'I am fascinated by the drama clearly visible on the subjects’ faces and intrigued by the events that led to the painting of this scene'
Prince Rupert (1619–82), Colonel William Murray (dates unknown) and Colonel John Russell (1620–81), 1645, by William Dobson (1611–46), 59¼in by 78¼in, Ashmolean Museum, Oxford
Bernard Taylor says:
I have always been an admirer of William Dobson’s romantic portraits of my predecessor at Rycote, Montagu Bertie, and of the other Caroline great and good. During the Civil War, Dobson was in Oxford working in my old college, St John’s. The Ashmolean has just acquired its first Dobson, this lavish group portrait. I am fascinated by the drama clearly visible on the subjects’ faces and intrigued by the events that led to the painting of this scene. Bravo to all involved in returning this fantastic and iconic painting to Oxford and my imagination will run riot every time I walk past it.
Bernard Taylor is Chairman of the Ashmolean Museum in Oxford and lives at Rycote Park near Thame. He has recently been awarded a CBE
John McEwen comments on Prince Rupert, Colonel William Murray and Colonel John Russell:
William Dobson is praised in Aubrey’s Brief Lives. Aubrey described the artist’s father as ‘a very ingenious person (Master of Alienation Office); but he spending his estate upon women, necessity forced his son Will Dobson to be the most excellent Painter that England hath yet bred’. Dobson’s maternal grandfather was also noteworthy, a prominent member of the Mercers’ Company, the premier livery company.

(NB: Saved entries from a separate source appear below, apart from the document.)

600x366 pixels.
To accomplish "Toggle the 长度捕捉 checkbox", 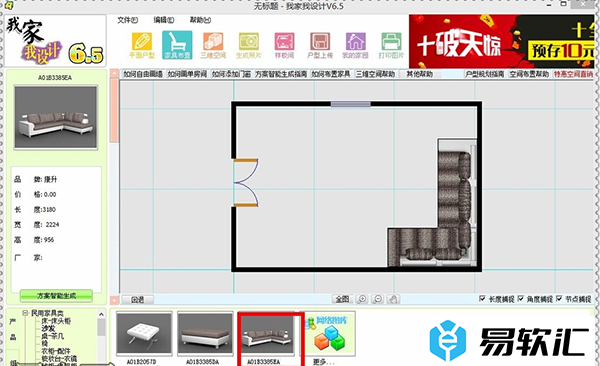I will [x=482, y=298].
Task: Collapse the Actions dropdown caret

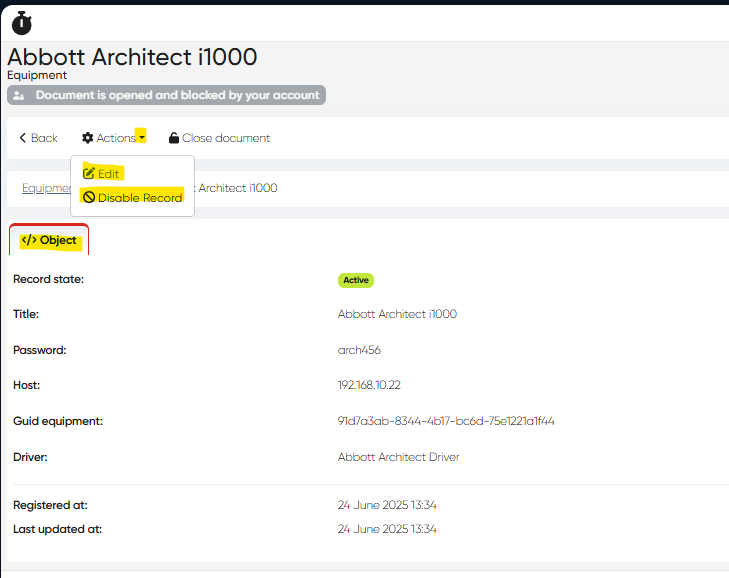Action: click(142, 138)
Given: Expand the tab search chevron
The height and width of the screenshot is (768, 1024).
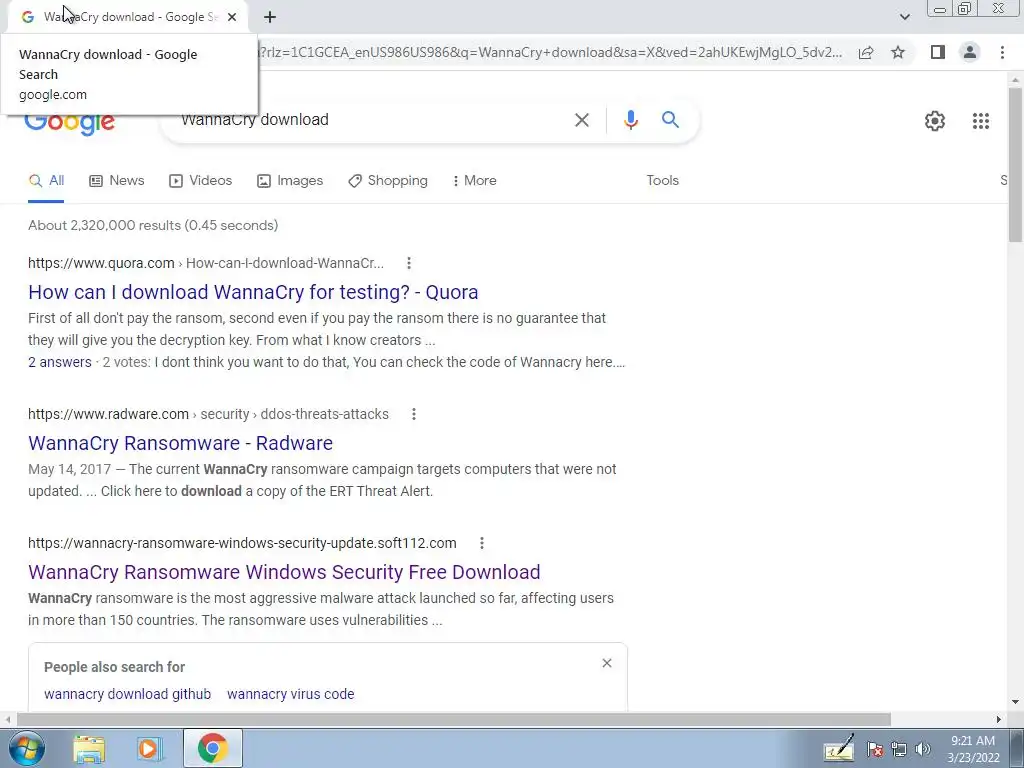Looking at the screenshot, I should tap(904, 17).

Dobson served a seven-year apprenticeship in Holborn to William Peake, son of Robert Peake, Serjeant-Painter to James I. He then moved to St Martin’s Lane in the parish of St Martin-in-the-Fields, close to the royal Court at Whitehall, a popular address for Court officials and artists seeking royal patronage. Among his neighbours were the Surveyor of the King’s Pictures and the German-born artist Francis Cleyn, to whom he was an assistant.

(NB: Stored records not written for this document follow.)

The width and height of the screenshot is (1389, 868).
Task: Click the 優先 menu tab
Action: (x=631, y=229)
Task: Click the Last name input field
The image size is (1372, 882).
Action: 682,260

During the Civil War, the Court was exiled to Oxford, where Dobson replaced the recently dead Van Dyck as its favourite portraitist. Among his first sitters were Charles I and his nephew, the Royalists’ dashing cavalry commander, Prince Rupert. In 1645, Rupert surrendered Bristol and he and his staff officers, Murray and Russell, were dismissed by the King. Subsequently, Rupert was officially exonerated and received a royal pardon.
This climactic group portrait (rare for Dobson) was commissioned by the seated Russell to celebrate the pardon, which Rupert holds. Loyalty to the Royalist cause, the Prince and friendship is symbolised by Murray staining his cockade in a fraternal glass of blood-red wine. The picture has now been acquired by the Ashmolean, its first Dobson.